Big Sandy Heritage Center Museum
- Location: 172 Division St, Pikeville, Kentucky
- Coordinates: 37°28′45″N 82°31′11″W﻿ / ﻿37.47915°N 82.51976°W
- Type: history museum
- Visitors: 1450
- Executive director: Brandon R. Kirk
- Website: bigsandyheritage.com

= Big Sandy Heritage Center =

The Big Sandy Heritage Center Museum is a regional heritage center located in Pikeville, Kentucky. The museum displays exhibits about regional history and offers an archive consisting of books, old papers, photographs, and related items. The museum is the largest repository of historical artifacts in the Upper Big Sandy Valley of Eastern Kentucky, southwestern West Virginia, and southwestern Virginia. It boasts the largest fossil collection in Eastern Kentucky.

==History==
The Big Sandy Heritage Center Museum was established in 2003 in Pikeville's historic Chesapeake and Ohio Depot. In 2015, the museum relocated to the 4th floor of the old Hall of Justice Building in downtown Pikeville's historic courthouse square. The new space was noteworthy in that it had hosted the 1990 trial of Mark Putnam, the first FBI agent to be charged with manslaughter. Many museum artifacts are also displayed in Heritage Hall at the historic Pike County Courthouse. A lesser amount can be viewed in the city tourism office.

==Mission and vision==
The Big Sandy Heritage Center Museum operates under the auspices of city and county government, with additional oversight provided by city and county tourism and the University of Pikeville.

The mission of the museum is to collect, preserve, and promote the history of the Big Sandy region. Through engaging exhibits, educational programs, and community outreach, it strives to inspire a deeper appreciation and understanding of the people, places, and events that define the region's heritage.

The museum's vision is to become as a dynamic cultural hub that fosters a deeper connection to the region's past. Through innovative programs, collaborations, and immersive experiences, the goal is to inspire curiosity, strengthen community ties, and ensure that the history of the Big Sandy region remains a living legacy for future generations.

==Exhibits==
The Big Sandy Heritage Center Museum offers the largest fossil collection in Eastern Kentucky, as well as a noteworthy display of indigenous artifacts, mostly from Pike County, Kentucky, Mingo County, West Virginia, and Logan County, West Virginia. Another exhibit features Euro-explorers and Euro-settlement of the valley, highlighted by such topics as Dr.

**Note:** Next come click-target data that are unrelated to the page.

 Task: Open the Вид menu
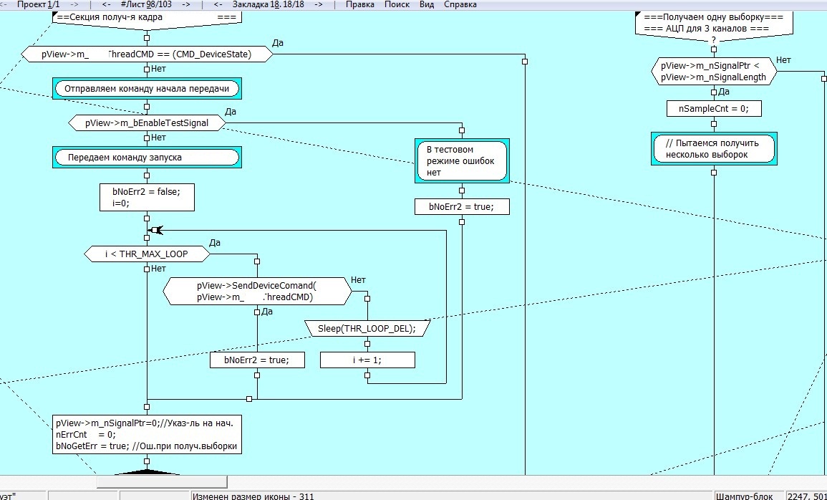click(427, 4)
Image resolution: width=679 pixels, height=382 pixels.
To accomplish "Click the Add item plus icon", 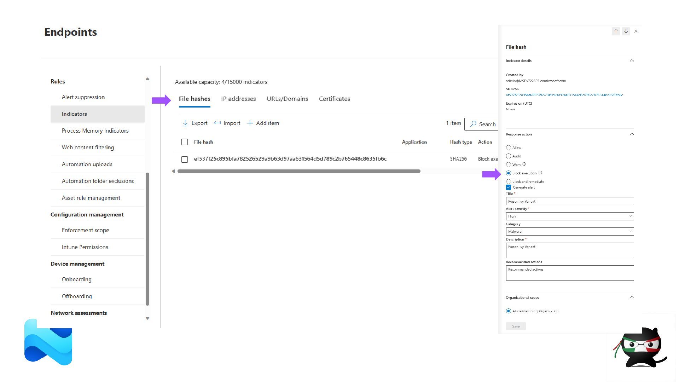I will (250, 123).
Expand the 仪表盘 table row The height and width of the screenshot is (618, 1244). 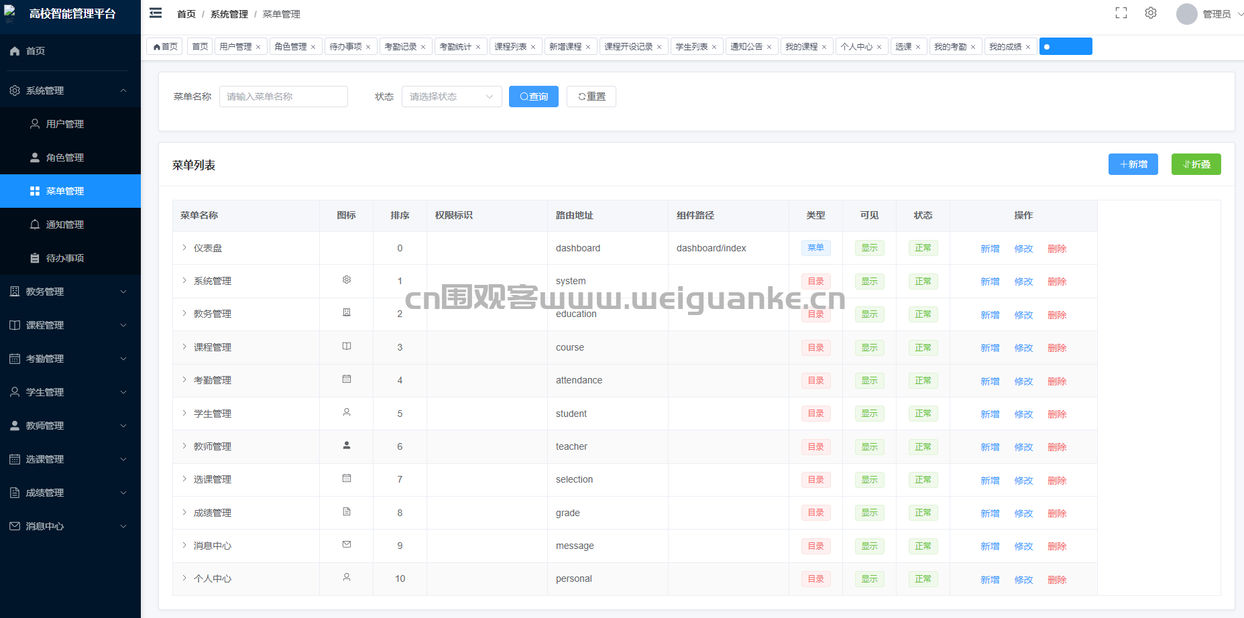pyautogui.click(x=184, y=247)
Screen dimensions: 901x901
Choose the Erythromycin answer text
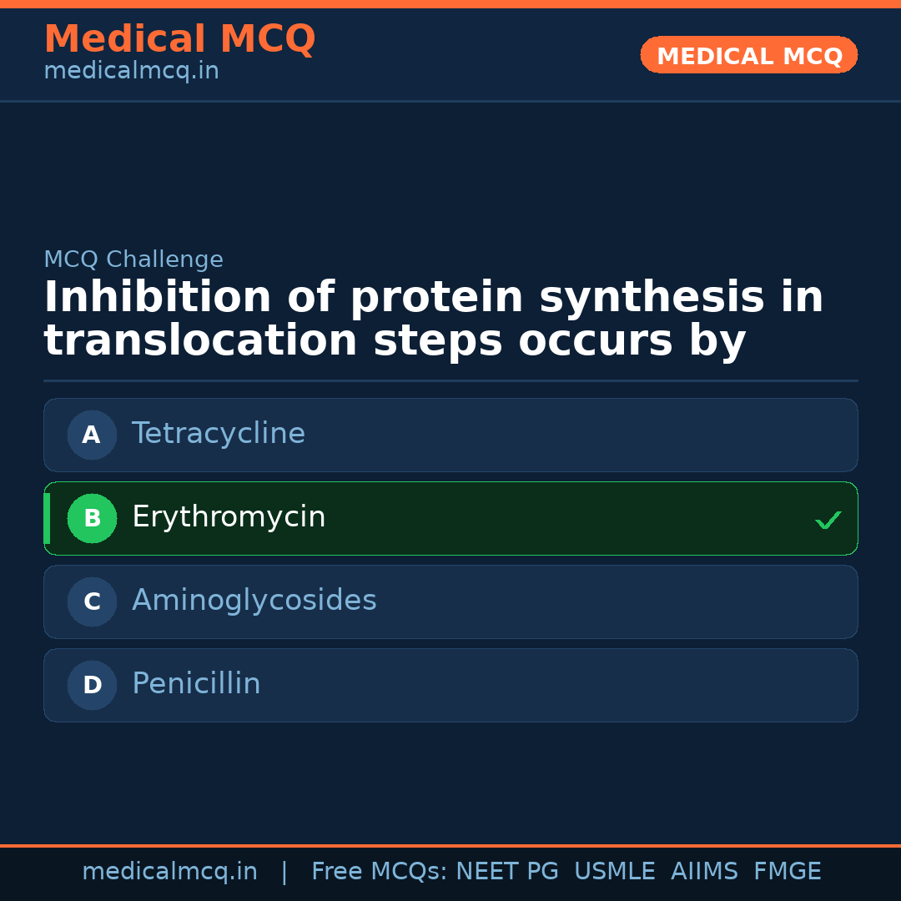pyautogui.click(x=229, y=517)
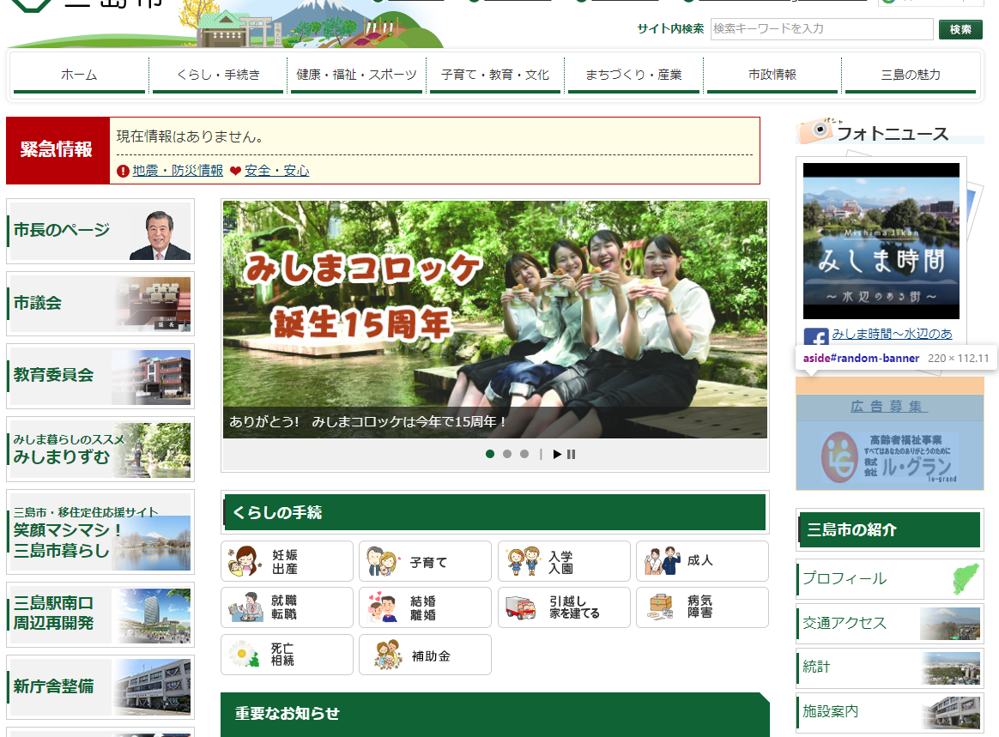
Task: Click the 妊娠・出産 (pregnancy) icon
Action: tap(287, 561)
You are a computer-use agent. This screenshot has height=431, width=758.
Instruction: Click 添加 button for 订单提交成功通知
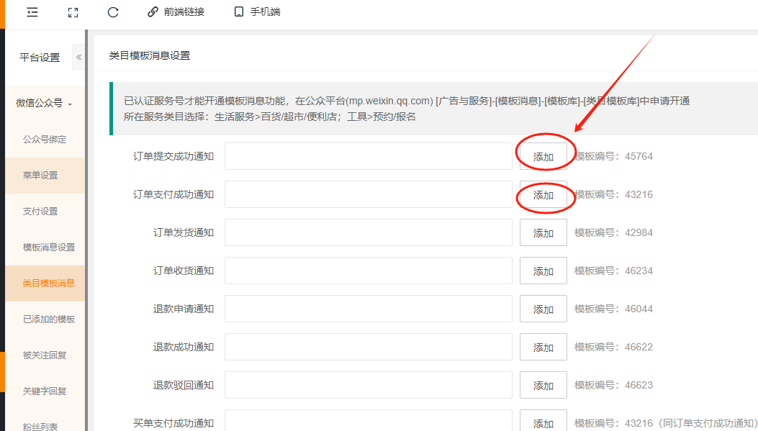click(543, 157)
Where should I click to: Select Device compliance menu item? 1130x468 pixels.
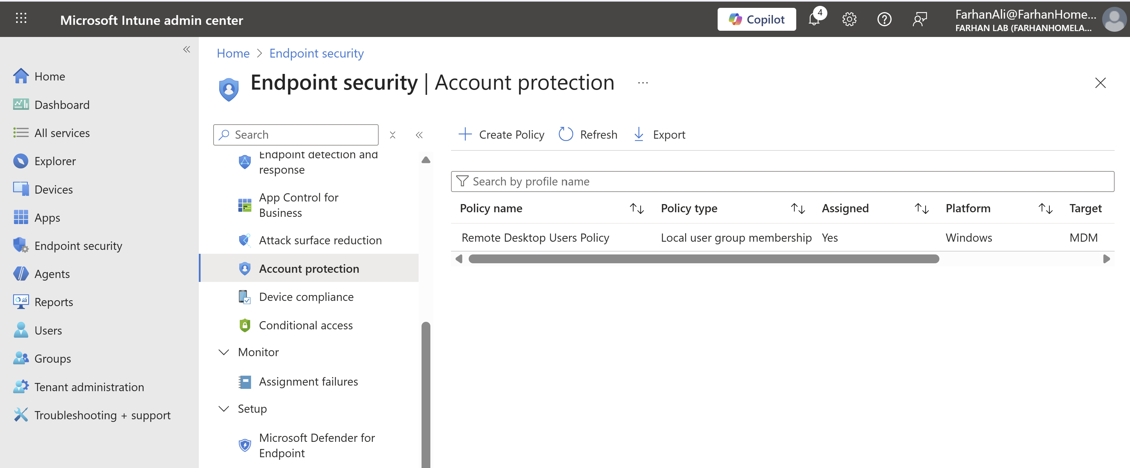click(x=306, y=297)
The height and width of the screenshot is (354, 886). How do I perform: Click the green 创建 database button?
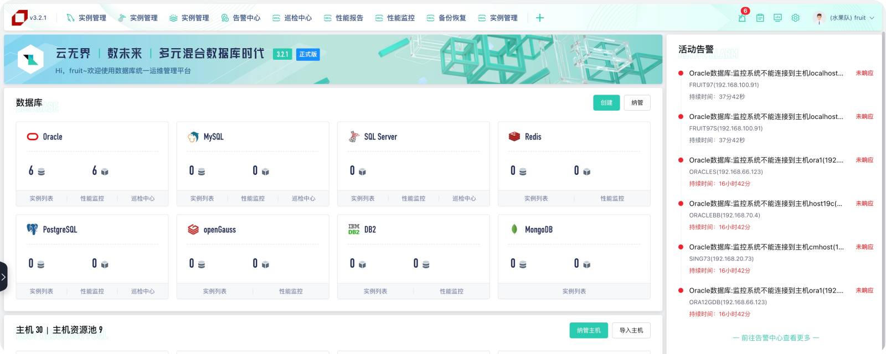606,103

Thomas Walker, Christopher Gist, Mary Draper Ingles, the Sandy Creek Expedition, Jonathan Swift, Daniel Boone, Harmon's Station, Jenny Wiley, and the creation of Pike County, Kentucky. The Antebellum display highlights key personalities and events of the 1840s and 1850s. The museum devotes an entire section to the American Civil War, focusing on the Big Sandy Expedition, James Garfield, the Battle of Middle Creek, Col. John Dils, the 39th Kentucky Infantry Regiment, and events in Pikeville and the Tug Fork region. The Hatfield-McCoy feud exhibit represents the museum's most popular attraction. Many feudists and notable feud events occurred in Pikeville. A significant number of feud-related artifacts are located in the museum, which also contains what is likely the largest collection of feud-related documents. A valued exhibit of the museum features valued furnishings from the Creekmore, a Dils-York mansion once located in Pikeville.

==Directors==
The following persons have served as curator or director of the museum: Everett Johnson (2003–2014, 2017–2020), Polly Hopkins (2015–2016), Paul Hopkins (2016–2017), Angela Donner (2020–2022), Jason Belcher (2023–2025), and Brandon Kirk (2025–present). Noted Civil War authority Randall Osborne has served on the museum board since 2003.

==Partnerships==
Primary partners of the Big Sandy Heritage Center Museum include the Pike County Fiscal Court, the City of Pikeville, Pike County Public Library District, Pikeville Tourism, the University of Pikeville, and the Pikeville Community Foundation.